My mother’s fervency about her new faith can be excessive, her self-righteous quoting from the
Guide to the Bodhisattva’s Way of Life
irritating, yet I am envious of her. This new spirituality has provided her a way to step beyond her history, to see her life clearly, with all its problems and mistakes.

I sit on my mother’s bed for a while, fingering the pages of one of her Buddhist books, then get up and begin to dust. As I gently lift things on the altar and place them back, I find myself thinking of my grandmother’s story of the hawk pursued by other hawks, how it finally lets go of the meat in its talons and flies away, bloodied and starving, but free of the thing that caused it so much suffering.

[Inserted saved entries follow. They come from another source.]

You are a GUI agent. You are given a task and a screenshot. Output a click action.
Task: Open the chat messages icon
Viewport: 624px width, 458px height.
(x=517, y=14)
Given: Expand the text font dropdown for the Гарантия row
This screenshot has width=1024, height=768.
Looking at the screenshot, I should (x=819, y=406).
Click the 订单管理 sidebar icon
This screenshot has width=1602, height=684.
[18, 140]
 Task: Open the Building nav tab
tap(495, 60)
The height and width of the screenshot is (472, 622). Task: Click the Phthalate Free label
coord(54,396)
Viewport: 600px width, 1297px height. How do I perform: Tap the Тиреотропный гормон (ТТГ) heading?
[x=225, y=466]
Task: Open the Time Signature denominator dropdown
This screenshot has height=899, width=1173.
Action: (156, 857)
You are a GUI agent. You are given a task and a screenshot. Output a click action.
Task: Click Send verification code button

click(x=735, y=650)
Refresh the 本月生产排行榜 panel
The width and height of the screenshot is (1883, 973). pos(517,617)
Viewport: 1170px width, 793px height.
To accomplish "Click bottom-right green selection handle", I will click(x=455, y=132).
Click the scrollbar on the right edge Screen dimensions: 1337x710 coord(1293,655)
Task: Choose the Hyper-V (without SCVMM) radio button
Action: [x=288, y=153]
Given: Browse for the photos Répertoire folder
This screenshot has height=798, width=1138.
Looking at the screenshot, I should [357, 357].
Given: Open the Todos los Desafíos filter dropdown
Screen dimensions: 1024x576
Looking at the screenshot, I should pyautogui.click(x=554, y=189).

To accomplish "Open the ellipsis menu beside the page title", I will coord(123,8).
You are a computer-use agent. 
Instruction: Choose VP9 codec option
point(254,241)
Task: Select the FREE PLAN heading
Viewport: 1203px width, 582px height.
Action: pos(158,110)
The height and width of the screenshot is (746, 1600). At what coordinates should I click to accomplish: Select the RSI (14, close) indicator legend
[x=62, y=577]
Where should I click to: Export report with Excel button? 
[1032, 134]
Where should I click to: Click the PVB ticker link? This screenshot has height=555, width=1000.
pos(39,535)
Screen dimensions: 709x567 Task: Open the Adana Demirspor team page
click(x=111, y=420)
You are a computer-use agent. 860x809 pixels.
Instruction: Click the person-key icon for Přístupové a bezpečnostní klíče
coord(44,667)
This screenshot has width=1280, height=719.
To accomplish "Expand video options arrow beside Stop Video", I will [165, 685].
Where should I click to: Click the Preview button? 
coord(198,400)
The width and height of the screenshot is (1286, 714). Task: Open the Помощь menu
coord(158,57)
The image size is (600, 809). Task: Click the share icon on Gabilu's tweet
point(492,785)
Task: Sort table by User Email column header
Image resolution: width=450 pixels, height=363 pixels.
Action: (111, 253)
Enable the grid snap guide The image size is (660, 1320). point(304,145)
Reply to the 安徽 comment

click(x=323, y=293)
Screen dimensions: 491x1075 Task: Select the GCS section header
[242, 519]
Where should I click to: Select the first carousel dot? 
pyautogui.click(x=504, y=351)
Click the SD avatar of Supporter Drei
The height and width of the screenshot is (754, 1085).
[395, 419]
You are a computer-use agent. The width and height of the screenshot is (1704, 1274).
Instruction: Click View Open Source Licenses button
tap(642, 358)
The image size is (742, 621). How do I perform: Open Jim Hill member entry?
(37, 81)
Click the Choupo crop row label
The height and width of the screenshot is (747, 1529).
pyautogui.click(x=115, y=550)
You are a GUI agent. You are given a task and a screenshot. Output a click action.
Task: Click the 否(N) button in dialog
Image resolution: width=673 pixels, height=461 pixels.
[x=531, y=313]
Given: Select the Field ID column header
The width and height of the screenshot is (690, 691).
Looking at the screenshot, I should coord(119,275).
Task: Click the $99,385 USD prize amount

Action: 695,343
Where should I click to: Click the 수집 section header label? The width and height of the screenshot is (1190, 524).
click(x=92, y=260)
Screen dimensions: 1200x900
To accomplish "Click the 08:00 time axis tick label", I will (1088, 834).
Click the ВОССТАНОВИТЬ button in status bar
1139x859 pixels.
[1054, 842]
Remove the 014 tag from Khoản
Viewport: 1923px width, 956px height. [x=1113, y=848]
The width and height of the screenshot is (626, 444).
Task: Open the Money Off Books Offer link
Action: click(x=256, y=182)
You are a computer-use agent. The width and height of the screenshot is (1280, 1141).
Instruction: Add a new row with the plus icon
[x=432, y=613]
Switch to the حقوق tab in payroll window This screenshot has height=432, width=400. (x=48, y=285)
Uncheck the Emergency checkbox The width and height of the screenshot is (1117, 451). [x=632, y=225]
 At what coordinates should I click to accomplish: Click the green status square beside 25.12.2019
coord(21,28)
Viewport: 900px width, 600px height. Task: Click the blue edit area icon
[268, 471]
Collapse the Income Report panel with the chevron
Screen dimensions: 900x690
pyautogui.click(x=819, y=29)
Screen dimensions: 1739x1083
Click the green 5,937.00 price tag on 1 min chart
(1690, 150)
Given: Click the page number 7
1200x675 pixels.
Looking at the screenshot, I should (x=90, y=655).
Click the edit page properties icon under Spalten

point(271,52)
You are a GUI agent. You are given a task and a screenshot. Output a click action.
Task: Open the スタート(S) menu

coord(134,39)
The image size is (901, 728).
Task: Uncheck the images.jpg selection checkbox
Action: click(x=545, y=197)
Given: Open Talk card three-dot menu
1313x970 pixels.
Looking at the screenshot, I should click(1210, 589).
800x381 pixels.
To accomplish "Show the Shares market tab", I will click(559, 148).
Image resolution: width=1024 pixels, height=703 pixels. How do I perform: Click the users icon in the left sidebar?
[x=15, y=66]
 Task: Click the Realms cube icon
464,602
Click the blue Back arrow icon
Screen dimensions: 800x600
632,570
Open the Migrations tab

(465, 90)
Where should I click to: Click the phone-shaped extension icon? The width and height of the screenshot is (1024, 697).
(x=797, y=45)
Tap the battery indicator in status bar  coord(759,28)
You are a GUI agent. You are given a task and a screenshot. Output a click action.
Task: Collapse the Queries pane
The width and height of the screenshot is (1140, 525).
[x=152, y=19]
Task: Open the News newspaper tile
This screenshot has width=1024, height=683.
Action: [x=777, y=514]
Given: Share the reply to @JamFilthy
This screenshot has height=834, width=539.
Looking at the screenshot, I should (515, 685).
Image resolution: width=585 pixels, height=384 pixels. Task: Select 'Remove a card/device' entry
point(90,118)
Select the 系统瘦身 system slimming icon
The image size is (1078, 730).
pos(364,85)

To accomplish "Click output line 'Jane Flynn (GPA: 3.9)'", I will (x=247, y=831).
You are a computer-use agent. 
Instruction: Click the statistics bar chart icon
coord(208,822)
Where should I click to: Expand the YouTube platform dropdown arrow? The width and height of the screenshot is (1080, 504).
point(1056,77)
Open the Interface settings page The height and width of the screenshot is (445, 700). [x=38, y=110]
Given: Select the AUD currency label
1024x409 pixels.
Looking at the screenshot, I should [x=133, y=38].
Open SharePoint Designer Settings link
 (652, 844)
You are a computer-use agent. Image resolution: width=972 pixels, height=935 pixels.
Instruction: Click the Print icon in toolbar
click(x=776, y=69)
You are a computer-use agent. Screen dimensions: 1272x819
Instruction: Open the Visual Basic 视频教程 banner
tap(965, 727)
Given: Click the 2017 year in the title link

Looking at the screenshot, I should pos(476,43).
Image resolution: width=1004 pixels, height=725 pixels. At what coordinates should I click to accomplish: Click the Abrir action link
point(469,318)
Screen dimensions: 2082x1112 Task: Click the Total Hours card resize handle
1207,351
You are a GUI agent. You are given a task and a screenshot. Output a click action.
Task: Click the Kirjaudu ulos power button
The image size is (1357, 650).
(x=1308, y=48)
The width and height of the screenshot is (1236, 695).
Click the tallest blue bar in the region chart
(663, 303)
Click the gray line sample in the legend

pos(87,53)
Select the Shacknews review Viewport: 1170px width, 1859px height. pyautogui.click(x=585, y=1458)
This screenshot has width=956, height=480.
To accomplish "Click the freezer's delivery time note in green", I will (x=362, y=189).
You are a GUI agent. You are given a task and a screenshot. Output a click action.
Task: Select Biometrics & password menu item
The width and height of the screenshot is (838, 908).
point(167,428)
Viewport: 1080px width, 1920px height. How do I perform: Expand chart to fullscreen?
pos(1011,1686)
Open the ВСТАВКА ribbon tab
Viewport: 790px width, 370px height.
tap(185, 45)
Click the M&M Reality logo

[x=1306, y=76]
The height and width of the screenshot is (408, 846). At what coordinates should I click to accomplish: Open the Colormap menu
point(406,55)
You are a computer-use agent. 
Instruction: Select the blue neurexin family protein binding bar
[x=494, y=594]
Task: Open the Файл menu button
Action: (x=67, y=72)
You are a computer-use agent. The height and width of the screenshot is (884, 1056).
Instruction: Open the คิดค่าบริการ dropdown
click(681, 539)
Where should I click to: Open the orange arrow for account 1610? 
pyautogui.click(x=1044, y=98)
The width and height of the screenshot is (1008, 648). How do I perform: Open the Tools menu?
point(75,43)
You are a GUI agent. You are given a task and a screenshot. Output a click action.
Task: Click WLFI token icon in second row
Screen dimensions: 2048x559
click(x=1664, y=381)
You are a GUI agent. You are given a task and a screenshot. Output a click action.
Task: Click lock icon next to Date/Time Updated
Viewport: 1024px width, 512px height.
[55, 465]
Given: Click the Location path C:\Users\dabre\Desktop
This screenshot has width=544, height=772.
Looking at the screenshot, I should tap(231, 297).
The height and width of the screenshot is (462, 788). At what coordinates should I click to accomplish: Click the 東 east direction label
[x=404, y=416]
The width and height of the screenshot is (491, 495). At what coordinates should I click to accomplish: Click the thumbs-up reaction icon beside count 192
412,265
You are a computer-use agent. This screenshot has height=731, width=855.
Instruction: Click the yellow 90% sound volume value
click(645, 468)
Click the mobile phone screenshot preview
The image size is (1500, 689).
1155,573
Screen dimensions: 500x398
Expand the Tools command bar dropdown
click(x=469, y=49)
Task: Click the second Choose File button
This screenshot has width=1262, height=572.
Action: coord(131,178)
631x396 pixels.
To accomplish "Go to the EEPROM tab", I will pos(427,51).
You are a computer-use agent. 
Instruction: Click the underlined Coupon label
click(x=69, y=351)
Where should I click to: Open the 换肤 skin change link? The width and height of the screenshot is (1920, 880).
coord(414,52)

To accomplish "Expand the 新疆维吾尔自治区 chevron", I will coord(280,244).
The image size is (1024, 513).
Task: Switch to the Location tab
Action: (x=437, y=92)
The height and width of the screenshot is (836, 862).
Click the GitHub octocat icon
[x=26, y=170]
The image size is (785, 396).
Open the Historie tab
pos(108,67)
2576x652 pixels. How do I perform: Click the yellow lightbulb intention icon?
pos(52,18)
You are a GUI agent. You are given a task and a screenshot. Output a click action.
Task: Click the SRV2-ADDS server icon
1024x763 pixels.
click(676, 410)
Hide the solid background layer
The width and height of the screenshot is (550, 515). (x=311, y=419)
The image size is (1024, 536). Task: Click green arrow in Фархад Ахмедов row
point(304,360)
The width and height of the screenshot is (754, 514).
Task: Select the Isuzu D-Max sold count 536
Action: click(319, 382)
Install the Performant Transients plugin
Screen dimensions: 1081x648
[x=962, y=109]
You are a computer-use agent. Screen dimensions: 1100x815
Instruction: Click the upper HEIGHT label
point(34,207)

I moved to Vancouver in December 1988, and it was three and a half years later, in the summer of 1992, that I met Michael at a party in Kitsilano. The host, Bill, was a man in his fifties whom I had got to know when I was transferred to the President’s Office, a prestigious promotion, that marked me out as a rising star in the university’s bureaucracy. He often came by and
perched on my desk for a chat, eyeing me merrily with frank interest, or leant in close from behind when giving instructions on a document he’d placed before me, his smell of cologne mingling with the faint odour of clove cigarettes on his beard and moustache, his belly tight like a drum against my back. He adopted a girlfriend-ish manner when talking to me, his high silly laugh sounding like he was faking amusement. Though I was not attracted to him, I could see he might be appealing to other men his age. He had a nice boyish smile and, despite the belly, was well built. He “pumped out” (as he put it) at the gym.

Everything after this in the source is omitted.